WHAT IS NEEDED >> Lay out the lines from the start through the line containing "Select the Pen" as a JSON list of strings, one string per line, omitting blank lines.

DATA RECORDS >>
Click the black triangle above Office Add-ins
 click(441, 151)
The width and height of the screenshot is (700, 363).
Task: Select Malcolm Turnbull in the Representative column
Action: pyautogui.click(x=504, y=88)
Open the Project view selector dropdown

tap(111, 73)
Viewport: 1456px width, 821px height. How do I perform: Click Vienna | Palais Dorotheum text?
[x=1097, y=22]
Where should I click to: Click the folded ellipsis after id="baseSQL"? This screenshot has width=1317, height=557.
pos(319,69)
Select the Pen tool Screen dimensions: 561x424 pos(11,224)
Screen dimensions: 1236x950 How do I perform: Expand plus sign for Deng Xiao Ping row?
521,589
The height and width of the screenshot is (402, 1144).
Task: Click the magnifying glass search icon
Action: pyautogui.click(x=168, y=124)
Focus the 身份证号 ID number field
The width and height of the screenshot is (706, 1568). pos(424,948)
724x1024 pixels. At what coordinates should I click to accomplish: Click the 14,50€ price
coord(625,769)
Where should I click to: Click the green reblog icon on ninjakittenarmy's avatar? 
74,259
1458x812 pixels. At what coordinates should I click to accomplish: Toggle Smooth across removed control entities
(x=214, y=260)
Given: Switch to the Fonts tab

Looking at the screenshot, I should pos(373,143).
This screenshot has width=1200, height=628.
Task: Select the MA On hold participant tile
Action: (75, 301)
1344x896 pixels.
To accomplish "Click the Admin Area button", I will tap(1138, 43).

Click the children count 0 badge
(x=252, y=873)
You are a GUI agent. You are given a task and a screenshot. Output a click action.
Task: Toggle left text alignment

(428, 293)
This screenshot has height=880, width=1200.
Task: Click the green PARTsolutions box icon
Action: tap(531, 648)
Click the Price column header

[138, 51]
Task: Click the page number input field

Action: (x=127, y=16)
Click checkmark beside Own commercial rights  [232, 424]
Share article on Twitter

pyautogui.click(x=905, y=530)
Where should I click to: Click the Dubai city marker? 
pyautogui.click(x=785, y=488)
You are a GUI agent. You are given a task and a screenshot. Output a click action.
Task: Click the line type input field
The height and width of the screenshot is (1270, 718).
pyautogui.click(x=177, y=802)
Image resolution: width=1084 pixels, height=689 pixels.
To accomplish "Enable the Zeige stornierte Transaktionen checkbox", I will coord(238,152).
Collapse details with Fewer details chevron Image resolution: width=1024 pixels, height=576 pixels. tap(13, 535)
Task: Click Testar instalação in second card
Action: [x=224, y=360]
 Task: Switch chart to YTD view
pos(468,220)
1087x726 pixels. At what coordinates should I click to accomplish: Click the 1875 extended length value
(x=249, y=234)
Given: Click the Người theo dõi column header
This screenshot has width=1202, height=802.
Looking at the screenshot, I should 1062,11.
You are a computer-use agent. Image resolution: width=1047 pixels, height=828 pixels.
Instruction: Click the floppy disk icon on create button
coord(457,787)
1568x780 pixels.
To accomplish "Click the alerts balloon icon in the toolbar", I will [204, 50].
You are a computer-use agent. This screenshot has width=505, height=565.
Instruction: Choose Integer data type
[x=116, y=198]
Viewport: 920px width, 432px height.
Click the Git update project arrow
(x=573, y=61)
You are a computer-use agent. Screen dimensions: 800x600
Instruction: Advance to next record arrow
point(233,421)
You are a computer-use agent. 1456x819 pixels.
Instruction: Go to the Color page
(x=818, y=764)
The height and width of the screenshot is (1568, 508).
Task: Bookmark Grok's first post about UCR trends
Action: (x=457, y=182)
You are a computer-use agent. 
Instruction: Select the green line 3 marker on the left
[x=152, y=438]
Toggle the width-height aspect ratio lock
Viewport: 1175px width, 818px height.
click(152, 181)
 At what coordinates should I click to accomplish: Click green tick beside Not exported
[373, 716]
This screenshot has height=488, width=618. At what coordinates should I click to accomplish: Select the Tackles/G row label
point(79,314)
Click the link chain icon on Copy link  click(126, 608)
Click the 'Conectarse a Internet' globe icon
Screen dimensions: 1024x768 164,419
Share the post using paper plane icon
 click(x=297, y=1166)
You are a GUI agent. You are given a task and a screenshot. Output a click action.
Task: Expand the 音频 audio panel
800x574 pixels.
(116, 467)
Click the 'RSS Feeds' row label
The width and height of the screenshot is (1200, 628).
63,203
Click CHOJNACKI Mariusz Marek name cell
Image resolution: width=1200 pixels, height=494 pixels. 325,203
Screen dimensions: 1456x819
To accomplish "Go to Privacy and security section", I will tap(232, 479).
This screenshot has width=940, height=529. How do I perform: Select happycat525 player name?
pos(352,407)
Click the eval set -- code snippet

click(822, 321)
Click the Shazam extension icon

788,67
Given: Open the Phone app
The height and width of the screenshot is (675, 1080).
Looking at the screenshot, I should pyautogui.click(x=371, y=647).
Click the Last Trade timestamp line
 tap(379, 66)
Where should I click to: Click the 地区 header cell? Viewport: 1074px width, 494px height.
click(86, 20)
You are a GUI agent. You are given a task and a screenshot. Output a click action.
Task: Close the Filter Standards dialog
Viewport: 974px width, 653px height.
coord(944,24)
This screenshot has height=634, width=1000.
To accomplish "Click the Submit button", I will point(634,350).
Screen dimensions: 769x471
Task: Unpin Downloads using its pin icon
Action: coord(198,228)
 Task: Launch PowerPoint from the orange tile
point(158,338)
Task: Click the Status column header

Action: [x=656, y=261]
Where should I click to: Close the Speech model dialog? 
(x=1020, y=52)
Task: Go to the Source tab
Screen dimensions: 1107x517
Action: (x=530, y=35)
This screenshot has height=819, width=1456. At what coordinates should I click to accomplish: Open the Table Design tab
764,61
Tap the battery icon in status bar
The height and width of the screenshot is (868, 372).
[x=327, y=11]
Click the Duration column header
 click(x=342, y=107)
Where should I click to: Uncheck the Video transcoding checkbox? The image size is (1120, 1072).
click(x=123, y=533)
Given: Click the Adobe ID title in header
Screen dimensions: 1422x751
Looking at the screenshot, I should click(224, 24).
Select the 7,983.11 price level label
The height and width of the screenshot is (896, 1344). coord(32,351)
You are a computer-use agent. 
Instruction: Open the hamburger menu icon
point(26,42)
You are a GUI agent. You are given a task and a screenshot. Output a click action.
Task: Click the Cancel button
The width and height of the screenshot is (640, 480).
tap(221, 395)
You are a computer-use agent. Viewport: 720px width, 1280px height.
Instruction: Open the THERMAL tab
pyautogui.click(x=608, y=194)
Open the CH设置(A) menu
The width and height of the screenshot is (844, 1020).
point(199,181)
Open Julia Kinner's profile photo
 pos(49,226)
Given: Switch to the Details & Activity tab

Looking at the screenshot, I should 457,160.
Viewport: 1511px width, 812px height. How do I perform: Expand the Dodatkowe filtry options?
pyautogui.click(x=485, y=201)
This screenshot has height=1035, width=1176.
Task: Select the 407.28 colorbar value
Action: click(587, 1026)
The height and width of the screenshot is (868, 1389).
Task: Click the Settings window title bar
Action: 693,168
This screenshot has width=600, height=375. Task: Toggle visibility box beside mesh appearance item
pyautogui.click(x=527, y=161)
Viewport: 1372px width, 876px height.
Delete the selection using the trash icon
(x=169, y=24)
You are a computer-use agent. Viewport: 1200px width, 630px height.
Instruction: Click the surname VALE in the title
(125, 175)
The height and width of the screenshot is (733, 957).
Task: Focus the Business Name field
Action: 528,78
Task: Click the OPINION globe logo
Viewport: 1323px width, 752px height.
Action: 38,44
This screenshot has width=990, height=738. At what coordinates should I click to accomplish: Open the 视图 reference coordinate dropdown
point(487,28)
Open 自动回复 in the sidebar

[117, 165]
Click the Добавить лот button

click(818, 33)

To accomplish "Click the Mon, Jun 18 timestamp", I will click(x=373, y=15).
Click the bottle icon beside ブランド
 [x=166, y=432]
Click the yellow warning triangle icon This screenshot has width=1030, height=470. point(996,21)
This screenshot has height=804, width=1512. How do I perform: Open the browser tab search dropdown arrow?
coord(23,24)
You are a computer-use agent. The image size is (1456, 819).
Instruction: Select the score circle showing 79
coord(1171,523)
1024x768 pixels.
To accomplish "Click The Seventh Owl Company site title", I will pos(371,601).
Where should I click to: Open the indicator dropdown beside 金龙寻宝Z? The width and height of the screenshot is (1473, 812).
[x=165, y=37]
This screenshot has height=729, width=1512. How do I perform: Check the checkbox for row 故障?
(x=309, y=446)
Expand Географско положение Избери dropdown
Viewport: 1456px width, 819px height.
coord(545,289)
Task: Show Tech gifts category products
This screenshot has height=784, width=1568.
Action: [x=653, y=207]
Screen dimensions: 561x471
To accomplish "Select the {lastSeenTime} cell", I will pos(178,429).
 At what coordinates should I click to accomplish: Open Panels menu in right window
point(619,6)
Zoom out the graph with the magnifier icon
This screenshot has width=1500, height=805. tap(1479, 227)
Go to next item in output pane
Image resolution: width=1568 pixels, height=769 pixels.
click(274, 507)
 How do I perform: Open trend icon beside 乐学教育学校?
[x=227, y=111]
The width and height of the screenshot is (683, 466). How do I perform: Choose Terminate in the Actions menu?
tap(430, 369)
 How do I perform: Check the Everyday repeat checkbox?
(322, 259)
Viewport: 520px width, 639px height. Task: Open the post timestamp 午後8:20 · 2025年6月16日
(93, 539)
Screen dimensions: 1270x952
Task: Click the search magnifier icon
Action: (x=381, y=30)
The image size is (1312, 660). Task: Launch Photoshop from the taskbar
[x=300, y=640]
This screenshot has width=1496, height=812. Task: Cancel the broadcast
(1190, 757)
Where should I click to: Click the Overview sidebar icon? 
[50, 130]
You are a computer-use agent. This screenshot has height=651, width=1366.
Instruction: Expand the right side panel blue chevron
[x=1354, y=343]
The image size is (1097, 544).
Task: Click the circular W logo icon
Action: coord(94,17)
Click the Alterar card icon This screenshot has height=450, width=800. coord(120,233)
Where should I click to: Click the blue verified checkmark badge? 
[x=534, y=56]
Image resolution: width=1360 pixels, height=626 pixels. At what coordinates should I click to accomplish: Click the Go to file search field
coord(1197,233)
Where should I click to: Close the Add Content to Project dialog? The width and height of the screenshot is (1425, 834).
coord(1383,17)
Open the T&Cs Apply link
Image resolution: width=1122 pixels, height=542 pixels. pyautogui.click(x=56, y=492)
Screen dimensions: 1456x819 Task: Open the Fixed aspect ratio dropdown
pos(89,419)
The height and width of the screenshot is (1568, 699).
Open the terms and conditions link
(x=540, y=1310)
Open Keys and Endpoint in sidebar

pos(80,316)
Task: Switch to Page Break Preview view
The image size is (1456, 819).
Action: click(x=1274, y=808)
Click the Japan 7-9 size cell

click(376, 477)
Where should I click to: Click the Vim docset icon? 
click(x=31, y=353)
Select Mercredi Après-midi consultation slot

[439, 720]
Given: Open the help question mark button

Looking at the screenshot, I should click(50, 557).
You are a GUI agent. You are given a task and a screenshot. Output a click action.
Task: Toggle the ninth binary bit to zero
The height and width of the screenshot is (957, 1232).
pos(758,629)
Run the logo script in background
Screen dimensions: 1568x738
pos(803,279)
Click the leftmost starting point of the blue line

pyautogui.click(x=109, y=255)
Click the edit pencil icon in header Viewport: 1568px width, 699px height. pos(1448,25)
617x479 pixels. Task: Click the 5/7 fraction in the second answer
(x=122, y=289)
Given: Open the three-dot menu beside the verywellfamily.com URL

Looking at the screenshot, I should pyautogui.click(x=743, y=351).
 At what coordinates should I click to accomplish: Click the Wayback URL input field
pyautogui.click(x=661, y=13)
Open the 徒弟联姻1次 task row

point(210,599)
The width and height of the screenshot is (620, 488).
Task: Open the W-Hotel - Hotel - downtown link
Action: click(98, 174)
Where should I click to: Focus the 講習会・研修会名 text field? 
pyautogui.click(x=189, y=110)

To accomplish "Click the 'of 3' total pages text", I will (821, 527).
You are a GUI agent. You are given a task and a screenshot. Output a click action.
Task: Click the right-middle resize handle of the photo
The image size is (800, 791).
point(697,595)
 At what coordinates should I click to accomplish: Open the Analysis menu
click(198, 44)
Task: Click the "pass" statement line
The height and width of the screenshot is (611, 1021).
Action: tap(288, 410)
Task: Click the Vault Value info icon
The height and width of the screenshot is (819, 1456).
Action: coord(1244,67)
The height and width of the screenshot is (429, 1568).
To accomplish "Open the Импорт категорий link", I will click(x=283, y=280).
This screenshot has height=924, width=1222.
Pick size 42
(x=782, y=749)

ANSWER TO THE EXERCISE >>
[
  "Click the black triangle above Office Add-ins",
  " click(441, 151)",
  "The width and height of the screenshot is (700, 363).",
  "Task: Select Malcolm Turnbull in the Representative column",
  "Action: pyautogui.click(x=504, y=88)",
  "Open the Project view selector dropdown",
  "tap(111, 73)",
  "Viewport: 1456px width, 821px height. How do I perform: Click Vienna | Palais Dorotheum text?",
  "[x=1097, y=22]",
  "Where should I click to: Click the folded ellipsis after id=\"baseSQL\"? This screenshot has width=1317, height=557.",
  "pos(319,69)",
  "Select the Pen tool Screen dimensions: 561x424 pos(11,224)"
]